RabbitMQ features to solve such situations:
- Consumer acknowledgement ⇒ consumer confirms receiving the message;
- Publisher confirms ⇒ ensure that the message has reached the exchange;
- Durable/persisted queues and messages ⇒ should not be used always because it costs memory and will slow down the system
Types of Consumer Acknowledgement
- Basic.Ack Every time we send a message to the consumer and it responds with "I received and processed the message"
- Basic.Reject If the consumer receives the message and can't resolve it (throw an exception), the message goes back to the queue because the consumer couldn't resolve it.
- Basic.Nack Same as Reject, but can reject more than one message at the same time.
Publisher Confirms
When we want to make sure that the message is going to the exchange,
In this case, the message has an ID (we pass this integer ID in the message, ex 1), when the message receives this message, it returns to the publisher saying it received the message with ID 1. Ack: ID = 1
If for some reason, the exchange has some internal problem, it will tell the publisher that it could not process the message, Nack: ID = 1
For important messages, we should use Publisher confirms.
Use Cases¶
- Microservices: Used to enable communication between services.
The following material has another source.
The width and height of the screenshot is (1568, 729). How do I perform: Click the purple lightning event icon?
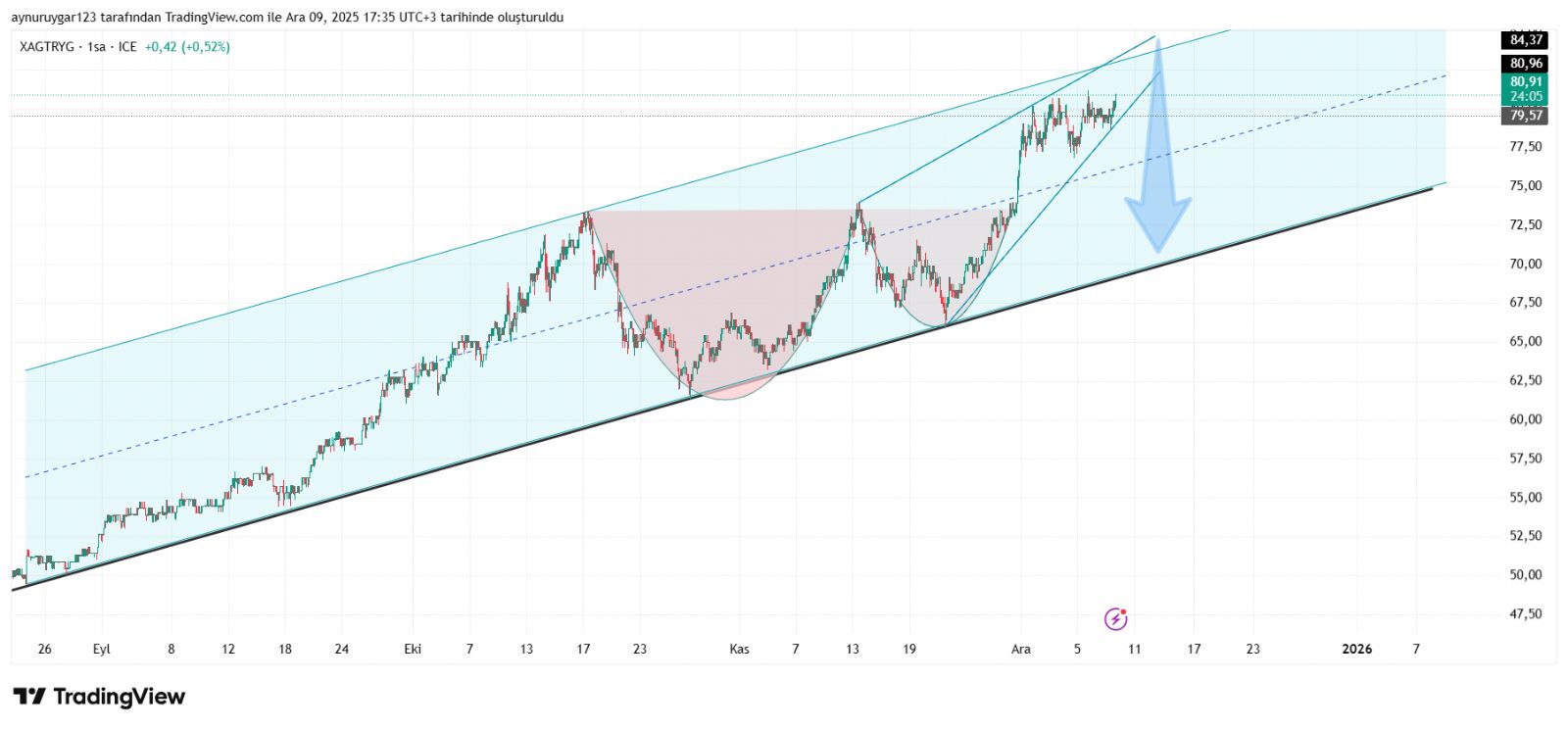click(1115, 619)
Each service can send and receive messages through RabbitMQ, which provides a scalable and reliable messaging solution.
- Real-time data processing: Can be used for real-time data processing, such as stream processing, event sourcing, and complex event processing (CEP). RabbitMQ can handle large volumes of messages and provide low-latency processing.
- Message-driven architecture: Messages can trigger actions in the system. For example, a message could trigger a workflow, a notification, or an update to a database.
- IoT: It can be used to enable communication between devices and services.